[Data excerpts]
*** Begin section ***

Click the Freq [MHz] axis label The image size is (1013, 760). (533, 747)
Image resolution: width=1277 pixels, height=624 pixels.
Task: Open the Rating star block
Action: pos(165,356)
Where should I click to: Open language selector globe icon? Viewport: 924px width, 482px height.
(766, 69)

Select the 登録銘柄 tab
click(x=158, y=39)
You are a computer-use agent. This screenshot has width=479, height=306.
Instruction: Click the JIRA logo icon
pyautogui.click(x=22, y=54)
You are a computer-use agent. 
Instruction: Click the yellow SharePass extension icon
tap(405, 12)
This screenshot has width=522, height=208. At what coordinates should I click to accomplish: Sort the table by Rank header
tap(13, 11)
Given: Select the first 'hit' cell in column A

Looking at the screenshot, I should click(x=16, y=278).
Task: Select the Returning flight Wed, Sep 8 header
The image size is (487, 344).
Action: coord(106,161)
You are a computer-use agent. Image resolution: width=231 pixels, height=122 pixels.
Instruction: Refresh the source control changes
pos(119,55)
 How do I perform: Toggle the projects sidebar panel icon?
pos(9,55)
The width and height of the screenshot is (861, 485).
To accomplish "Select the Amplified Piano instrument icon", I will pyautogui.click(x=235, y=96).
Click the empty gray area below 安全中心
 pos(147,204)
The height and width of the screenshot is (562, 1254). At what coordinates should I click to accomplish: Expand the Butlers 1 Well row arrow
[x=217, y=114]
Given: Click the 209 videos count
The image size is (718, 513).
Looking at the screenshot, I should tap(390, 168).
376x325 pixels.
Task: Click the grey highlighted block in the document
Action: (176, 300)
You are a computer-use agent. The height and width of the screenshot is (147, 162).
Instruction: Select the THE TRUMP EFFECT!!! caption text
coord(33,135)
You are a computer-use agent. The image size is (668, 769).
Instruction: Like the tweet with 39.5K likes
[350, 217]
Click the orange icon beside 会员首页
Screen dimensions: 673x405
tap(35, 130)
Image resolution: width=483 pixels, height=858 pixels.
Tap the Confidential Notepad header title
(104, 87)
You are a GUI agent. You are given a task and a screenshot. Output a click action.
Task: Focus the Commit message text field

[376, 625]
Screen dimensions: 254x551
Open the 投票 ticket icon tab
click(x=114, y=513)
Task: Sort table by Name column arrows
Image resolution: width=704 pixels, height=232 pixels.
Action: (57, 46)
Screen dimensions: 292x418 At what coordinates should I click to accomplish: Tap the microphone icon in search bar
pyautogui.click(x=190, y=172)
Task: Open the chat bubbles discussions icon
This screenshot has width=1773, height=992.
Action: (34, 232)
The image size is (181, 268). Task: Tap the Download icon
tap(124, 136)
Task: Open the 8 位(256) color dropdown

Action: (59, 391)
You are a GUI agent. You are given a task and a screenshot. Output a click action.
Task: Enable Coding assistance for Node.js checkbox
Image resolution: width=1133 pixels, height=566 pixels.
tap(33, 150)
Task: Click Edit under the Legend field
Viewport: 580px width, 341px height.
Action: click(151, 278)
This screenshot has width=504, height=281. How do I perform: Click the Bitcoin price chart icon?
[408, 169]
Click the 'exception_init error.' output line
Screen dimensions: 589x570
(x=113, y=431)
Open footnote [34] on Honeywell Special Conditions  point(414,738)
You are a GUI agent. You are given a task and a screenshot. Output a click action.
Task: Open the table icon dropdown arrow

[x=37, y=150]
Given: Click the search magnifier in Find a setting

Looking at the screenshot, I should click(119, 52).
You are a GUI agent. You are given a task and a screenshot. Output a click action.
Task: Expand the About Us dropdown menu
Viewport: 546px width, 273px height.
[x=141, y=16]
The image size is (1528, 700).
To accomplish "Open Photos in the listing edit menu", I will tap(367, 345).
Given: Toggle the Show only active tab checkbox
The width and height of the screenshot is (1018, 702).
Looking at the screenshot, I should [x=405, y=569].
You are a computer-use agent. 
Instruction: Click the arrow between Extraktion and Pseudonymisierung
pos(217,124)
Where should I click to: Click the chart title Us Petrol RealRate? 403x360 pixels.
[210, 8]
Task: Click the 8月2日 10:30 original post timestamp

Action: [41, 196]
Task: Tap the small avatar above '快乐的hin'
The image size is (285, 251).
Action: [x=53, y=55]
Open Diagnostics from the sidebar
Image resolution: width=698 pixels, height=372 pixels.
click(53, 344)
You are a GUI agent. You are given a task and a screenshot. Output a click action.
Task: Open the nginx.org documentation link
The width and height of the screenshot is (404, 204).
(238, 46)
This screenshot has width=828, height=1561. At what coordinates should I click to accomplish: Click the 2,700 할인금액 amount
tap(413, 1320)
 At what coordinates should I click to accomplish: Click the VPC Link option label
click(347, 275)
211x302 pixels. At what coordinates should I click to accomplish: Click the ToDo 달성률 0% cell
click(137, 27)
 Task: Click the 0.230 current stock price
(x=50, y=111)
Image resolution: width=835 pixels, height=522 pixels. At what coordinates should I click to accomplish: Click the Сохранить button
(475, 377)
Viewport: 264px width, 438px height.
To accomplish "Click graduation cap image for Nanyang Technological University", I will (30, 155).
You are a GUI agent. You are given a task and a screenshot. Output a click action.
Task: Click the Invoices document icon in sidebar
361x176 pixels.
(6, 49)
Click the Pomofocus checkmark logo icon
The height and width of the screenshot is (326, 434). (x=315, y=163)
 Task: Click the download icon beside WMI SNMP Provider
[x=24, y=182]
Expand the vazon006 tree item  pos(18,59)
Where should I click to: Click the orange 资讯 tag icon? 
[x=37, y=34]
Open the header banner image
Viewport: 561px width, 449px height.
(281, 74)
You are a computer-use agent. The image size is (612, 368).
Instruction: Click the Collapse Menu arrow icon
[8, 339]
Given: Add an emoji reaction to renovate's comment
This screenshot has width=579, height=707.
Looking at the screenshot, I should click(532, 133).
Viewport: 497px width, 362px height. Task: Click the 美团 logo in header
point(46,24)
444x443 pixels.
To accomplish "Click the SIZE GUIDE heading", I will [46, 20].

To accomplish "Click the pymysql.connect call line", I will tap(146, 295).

*** End section ***

*Work instruction*
The response should consist of every record, written out exactly as given.

*Task response*
Click the Freq [MHz] axis label The image size is (1013, 760). (533, 747)
Image resolution: width=1277 pixels, height=624 pixels.
Task: Open the Rating star block
Action: pos(165,356)
Where should I click to: Open language selector globe icon? Viewport: 924px width, 482px height.
(766, 69)

Select the 登録銘柄 tab
click(x=158, y=39)
You are a computer-use agent. This screenshot has width=479, height=306.
Instruction: Click the JIRA logo icon
pyautogui.click(x=22, y=54)
You are a computer-use agent. 
Instruction: Click the yellow SharePass extension icon
tap(405, 12)
This screenshot has width=522, height=208. At what coordinates should I click to accomplish: Sort the table by Rank header
tap(13, 11)
Given: Select the first 'hit' cell in column A

Looking at the screenshot, I should click(x=16, y=278).
Task: Select the Returning flight Wed, Sep 8 header
The image size is (487, 344).
Action: coord(106,161)
You are a computer-use agent. Image resolution: width=231 pixels, height=122 pixels.
Instruction: Refresh the source control changes
pos(119,55)
 How do I perform: Toggle the projects sidebar panel icon?
pos(9,55)
The width and height of the screenshot is (861, 485).
To accomplish "Select the Amplified Piano instrument icon", I will pyautogui.click(x=235, y=96).
Click the empty gray area below 安全中心
 pos(147,204)
The height and width of the screenshot is (562, 1254). At what coordinates should I click to accomplish: Expand the Butlers 1 Well row arrow
[x=217, y=114]
Given: Click the 209 videos count
The image size is (718, 513).
Looking at the screenshot, I should tap(390, 168).
376x325 pixels.
Task: Click the grey highlighted block in the document
Action: (176, 300)
You are a computer-use agent. The height and width of the screenshot is (147, 162).
Instruction: Select the THE TRUMP EFFECT!!! caption text
coord(33,135)
You are a computer-use agent. The image size is (668, 769).
Instruction: Like the tweet with 39.5K likes
[350, 217]
Click the orange icon beside 会员首页
Screen dimensions: 673x405
tap(35, 130)
Image resolution: width=483 pixels, height=858 pixels.
Tap the Confidential Notepad header title
(104, 87)
You are a GUI agent. You are given a task and a screenshot. Output a click action.
Task: Focus the Commit message text field

[376, 625]
Screen dimensions: 254x551
Open the 投票 ticket icon tab
click(x=114, y=513)
Task: Sort table by Name column arrows
Image resolution: width=704 pixels, height=232 pixels.
Action: (57, 46)
Screen dimensions: 292x418 At what coordinates should I click to accomplish: Tap the microphone icon in search bar
pyautogui.click(x=190, y=172)
Task: Open the chat bubbles discussions icon
This screenshot has width=1773, height=992.
Action: (34, 232)
The image size is (181, 268). Task: Tap the Download icon
tap(124, 136)
Task: Open the 8 位(256) color dropdown

Action: (59, 391)
You are a GUI agent. You are given a task and a screenshot. Output a click action.
Task: Enable Coding assistance for Node.js checkbox
Image resolution: width=1133 pixels, height=566 pixels.
tap(33, 150)
Task: Click Edit under the Legend field
Viewport: 580px width, 341px height.
Action: click(151, 278)
This screenshot has width=504, height=281. How do I perform: Click the Bitcoin price chart icon?
[408, 169]
Click the 'exception_init error.' output line
Screen dimensions: 589x570
(x=113, y=431)
Open footnote [34] on Honeywell Special Conditions  point(414,738)
You are a GUI agent. You are given a task and a screenshot. Output a click action.
Task: Open the table icon dropdown arrow

[x=37, y=150]
Given: Click the search magnifier in Find a setting

Looking at the screenshot, I should click(119, 52).
You are a GUI agent. You are given a task and a screenshot. Output a click action.
Task: Expand the About Us dropdown menu
Viewport: 546px width, 273px height.
[x=141, y=16]
The image size is (1528, 700).
To accomplish "Open Photos in the listing edit menu", I will tap(367, 345).
Given: Toggle the Show only active tab checkbox
The width and height of the screenshot is (1018, 702).
Looking at the screenshot, I should [x=405, y=569].
You are a computer-use agent. 
Instruction: Click the arrow between Extraktion and Pseudonymisierung
pos(217,124)
Where should I click to: Click the chart title Us Petrol RealRate? 403x360 pixels.
[210, 8]
Task: Click the 8月2日 10:30 original post timestamp

Action: [41, 196]
Task: Tap the small avatar above '快乐的hin'
The image size is (285, 251).
Action: [x=53, y=55]
Open Diagnostics from the sidebar
Image resolution: width=698 pixels, height=372 pixels.
click(53, 344)
You are a GUI agent. You are given a task and a screenshot. Output a click action.
Task: Open the nginx.org documentation link
The width and height of the screenshot is (404, 204).
(238, 46)
This screenshot has width=828, height=1561. At what coordinates should I click to accomplish: Click the 2,700 할인금액 amount
tap(413, 1320)
 At what coordinates should I click to accomplish: Click the VPC Link option label
click(347, 275)
211x302 pixels. At what coordinates should I click to accomplish: Click the ToDo 달성률 0% cell
click(137, 27)
 Task: Click the 0.230 current stock price
(x=50, y=111)
Image resolution: width=835 pixels, height=522 pixels. At what coordinates should I click to accomplish: Click the Сохранить button
(475, 377)
Viewport: 264px width, 438px height.
To accomplish "Click graduation cap image for Nanyang Technological University", I will (30, 155).
You are a GUI agent. You are given a task and a screenshot. Output a click action.
Task: Click the Invoices document icon in sidebar
361x176 pixels.
(6, 49)
Click the Pomofocus checkmark logo icon
The height and width of the screenshot is (326, 434). (x=315, y=163)
 Task: Click the download icon beside WMI SNMP Provider
[x=24, y=182]
Expand the vazon006 tree item  pos(18,59)
Where should I click to: Click the orange 资讯 tag icon? 
[x=37, y=34]
Open the header banner image
Viewport: 561px width, 449px height.
(281, 74)
You are a computer-use agent. The image size is (612, 368).
Instruction: Click the Collapse Menu arrow icon
[8, 339]
Given: Add an emoji reaction to renovate's comment
This screenshot has width=579, height=707.
Looking at the screenshot, I should click(532, 133).
Viewport: 497px width, 362px height. Task: Click the 美团 logo in header
point(46,24)
444x443 pixels.
To accomplish "Click the SIZE GUIDE heading", I will [46, 20].

To accomplish "Click the pymysql.connect call line", I will tap(146, 295).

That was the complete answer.